Selected passage:

# HMF Exhausts for 1000's



## jctgumby (Apr 23, 2009)

Pictured are the new HMF exhaust systems for the 1000 'Gade and Outlanders. I don't know if the dual set up will be available for the Outties but is is for the 'Gade and the Swamp Series will also be offered for the 'Gade. The only problem I see is that the 'Gade systems are still sideways in the chassis but I do think it looks better with the sideways dual HMF's as opposed to the sideways stock exhaust.


----------



## Polaris425 (Dec 16, 2004)

cool. I bet its LOUD.


----------



## jctgumby (Apr 23, 2009)

Oh I am sure that it is crazy loud. But I also figure that dual HMF's on that Rotax Beast sounds so awesome!!!


----------



## NMKawierider (Apr 11, 2009)

jctgumby said:


> Oh I am sure that it is crazy loud. But I also figure that dual HMF's on that Rotax Beast sounds so awesome!!!


 
Yeah...now if we could just get a sound clip....


----------



## 2010Bruterider (Jun 20, 2010)

The good thing about the exhaust exiting on the side is that you only go deaf in one ear. Thanks HMF!!!


----------



## jctgumby (Apr 23, 2009)

:haha: LOL :haha:


----------

Request 1: Could you output the stretch of the HMF exhaust thread from "Yeah...now if we" through "ear. Thanks HMF!!!", word for word?
Request 2: Can you return, unchanged, the stretch of the entries from the line containing "Click the Restablecer button" through the line containing "Action: point(1023,227)", with both of those lines included and nothing else?

The input:
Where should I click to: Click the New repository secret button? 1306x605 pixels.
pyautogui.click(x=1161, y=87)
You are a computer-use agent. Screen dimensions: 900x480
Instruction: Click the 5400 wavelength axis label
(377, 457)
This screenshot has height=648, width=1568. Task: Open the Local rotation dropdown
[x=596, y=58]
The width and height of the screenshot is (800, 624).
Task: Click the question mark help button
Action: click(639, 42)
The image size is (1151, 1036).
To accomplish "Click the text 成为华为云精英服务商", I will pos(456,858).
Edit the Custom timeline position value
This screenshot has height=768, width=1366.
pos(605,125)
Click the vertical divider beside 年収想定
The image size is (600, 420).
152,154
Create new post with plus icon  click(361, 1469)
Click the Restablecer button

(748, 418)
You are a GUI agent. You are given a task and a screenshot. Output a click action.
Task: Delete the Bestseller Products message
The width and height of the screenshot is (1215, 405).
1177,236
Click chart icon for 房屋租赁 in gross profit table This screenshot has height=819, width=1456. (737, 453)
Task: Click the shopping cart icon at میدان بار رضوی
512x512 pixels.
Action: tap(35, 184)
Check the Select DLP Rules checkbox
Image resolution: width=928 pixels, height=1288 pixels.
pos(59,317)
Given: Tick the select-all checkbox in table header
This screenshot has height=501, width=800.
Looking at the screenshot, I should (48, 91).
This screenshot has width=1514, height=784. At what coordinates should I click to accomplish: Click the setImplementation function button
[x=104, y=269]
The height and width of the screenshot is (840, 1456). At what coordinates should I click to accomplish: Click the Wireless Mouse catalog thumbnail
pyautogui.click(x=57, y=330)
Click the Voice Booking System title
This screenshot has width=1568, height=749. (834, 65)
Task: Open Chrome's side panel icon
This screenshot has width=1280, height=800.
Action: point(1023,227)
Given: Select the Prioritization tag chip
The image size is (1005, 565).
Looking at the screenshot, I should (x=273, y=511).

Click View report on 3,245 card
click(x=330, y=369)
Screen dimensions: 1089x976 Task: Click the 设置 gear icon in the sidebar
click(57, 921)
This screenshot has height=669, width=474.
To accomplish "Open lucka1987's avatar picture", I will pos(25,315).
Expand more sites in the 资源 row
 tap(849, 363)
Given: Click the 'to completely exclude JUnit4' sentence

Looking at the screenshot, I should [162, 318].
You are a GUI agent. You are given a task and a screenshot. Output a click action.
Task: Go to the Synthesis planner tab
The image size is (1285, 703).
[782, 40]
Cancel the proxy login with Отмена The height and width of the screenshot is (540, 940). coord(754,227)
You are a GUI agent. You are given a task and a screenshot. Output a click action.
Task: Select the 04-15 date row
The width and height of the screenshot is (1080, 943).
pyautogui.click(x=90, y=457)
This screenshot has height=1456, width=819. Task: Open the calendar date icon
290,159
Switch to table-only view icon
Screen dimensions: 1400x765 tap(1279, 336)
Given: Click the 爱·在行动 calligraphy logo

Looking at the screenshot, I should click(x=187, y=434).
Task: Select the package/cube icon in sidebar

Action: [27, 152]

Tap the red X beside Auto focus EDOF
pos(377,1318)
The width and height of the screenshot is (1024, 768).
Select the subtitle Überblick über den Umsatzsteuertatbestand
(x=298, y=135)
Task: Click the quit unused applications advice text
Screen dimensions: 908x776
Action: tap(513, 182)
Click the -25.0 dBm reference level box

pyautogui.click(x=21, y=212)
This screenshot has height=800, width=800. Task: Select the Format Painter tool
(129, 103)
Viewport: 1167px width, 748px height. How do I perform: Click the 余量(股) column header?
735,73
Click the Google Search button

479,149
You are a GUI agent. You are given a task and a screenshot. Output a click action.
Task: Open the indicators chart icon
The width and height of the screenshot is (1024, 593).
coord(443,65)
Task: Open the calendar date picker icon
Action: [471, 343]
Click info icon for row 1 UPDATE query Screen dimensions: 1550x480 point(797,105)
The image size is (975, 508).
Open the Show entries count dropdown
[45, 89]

Worked solution 1:
Yeah...now if we could just get a sound clip....


----------



## 2010Bruterider (Jun 20, 2010)

The good thing about the exhaust exiting on the side is that you only go deaf in one ear. Thanks HMF!!!

Worked solution 2:
Click the Restablecer button

(748, 418)
You are a GUI agent. You are given a task and a screenshot. Output a click action.
Task: Delete the Bestseller Products message
The width and height of the screenshot is (1215, 405).
1177,236
Click chart icon for 房屋租赁 in gross profit table This screenshot has height=819, width=1456. (737, 453)
Task: Click the shopping cart icon at میدان بار رضوی
512x512 pixels.
Action: tap(35, 184)
Check the Select DLP Rules checkbox
Image resolution: width=928 pixels, height=1288 pixels.
pos(59,317)
Given: Tick the select-all checkbox in table header
This screenshot has height=501, width=800.
Looking at the screenshot, I should (48, 91).
This screenshot has width=1514, height=784. At what coordinates should I click to accomplish: Click the setImplementation function button
[x=104, y=269]
The height and width of the screenshot is (840, 1456). At what coordinates should I click to accomplish: Click the Wireless Mouse catalog thumbnail
pyautogui.click(x=57, y=330)
Click the Voice Booking System title
This screenshot has width=1568, height=749. (834, 65)
Task: Open Chrome's side panel icon
This screenshot has width=1280, height=800.
Action: point(1023,227)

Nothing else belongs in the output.